May my heart rejoice in Your love, O
Lord.
Let me live each day anew.
Oh deliver not the soul of Thy
turtledove unto the multitude of the wicked: forget not the congregation of Thy
poor forever. Psalm 74:19
The Kingdom of God is justice and peace
and joy in the Holy Spirit. Come Lord, and open in us the gates of Your
Kingdom.
In everything do to others as you would
have them do to you; for this is the law and the prophets. Matthew 7:12
Lord, in our efforts to serve, help us
to be true to who we are in You. Make us see and understand the gifts and
talents You have given us, and give us courage to use them for the building up
of Your kingdom. Amen.
So
we all have different ideas of fun.
And
yesterday, after a quite long day at the Arizona History Museum and their
not-quite-ready-for –prime-time program for 66 fourth graders but one of the
dads was a wonderful help in an experienced soccer coach sort of way, and after
making a couple phone calls home to Spanish-only parents about their child’s
off task classroom behavior, and after a quite blustery playground duty, and yet
again another thirty-minute online course on how to administer the AZ Merit
test and yes, I got 100% on the post quiz, and after a pretty long meeting at
the Thomas E. Lee Instructional Resources Center detailing that TUSD only pays
for non-covered airport parking and that we were all being issued small flags
to wave respectfully and with dignity when our schools received their various
awards at the Magnet Schools of America ceremony in Baltimore, Maryland, I
headed over to the Benedictine Monastery on Country Club, parked my car under
the solar panels and jiggled the kinda tricky backdoor, to enter an entirely
different sort of world.
I
looped my dangling name tag and walked down the hall past where big plates of
rice and beans and oatmeal muffins were being handed out, around the corner
where a nice person was reviewing the rather convoluted legal ramifications of
requesting asylum to a group of very-carefully listening ears, to the
transportation room. Now, actually I haven’t been officially trained for this
duty, although I sure made a lot of phone calls that first crazy week at St.

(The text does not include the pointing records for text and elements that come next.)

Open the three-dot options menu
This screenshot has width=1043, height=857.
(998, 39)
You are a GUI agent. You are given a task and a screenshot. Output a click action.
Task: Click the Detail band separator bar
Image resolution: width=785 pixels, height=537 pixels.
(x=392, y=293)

Pius when Diego was making up things as we went along in lovely chaos, but 87
folks had been admitted today, and they needed someone to call each of their
contacts spread all across America and walk them through the details of
purchasing Greyhound bus tickets for each family member, and getting back to us
with the confirmation number. And it’s pretty hard talking on a phone in
Spanish reading lots and lots of numbers back in forth with about forty or
fifty pretty anxious folks crowded around and about half of them under the age
of eight, so in my free time I organized a coloring crew at my table.
And
Maria looked especially worn out. And man, her twelve-year-old daughter
looked pregnant to me, but I wasn’t doing intake, and they had already met with
the medical team, eaten dinner, and been issued clean sheets and towels, so I
focused on the phone call to her nephew in Riverside. And the first two numbers
didn’t work, but she pulled out a very tattered scrap of paper with yet a third
number and I finally got through. And he sounded cheerful and business-like,
and once I gave him all of the assorted phone numbers, and please buy tickets
that leave between 9 AM and 9 PM because it’s a lot easier to find rides to the
bus station then, I passed the phone over to Maria.
Tears
welled up in those weary eyes. Maria held the phone, and after whispering,
“Thank you,” she said to herself, to her daughter, to her nephew, to me, and to
her heavenly Father, “I am in a safe place.” Again and again she repeated, “I
am in a safe place.” At last. “God has proven faithful and not abandoned me and
my daughter. At last we are safe. We have passed through things so horrible the
mind cannot understand, but God is faithful and has brought us to a safe place
at last.”
Dear
LORD God, may I be a safe place to each of your children today, a place of Your
love, Your comfort and Your mercy.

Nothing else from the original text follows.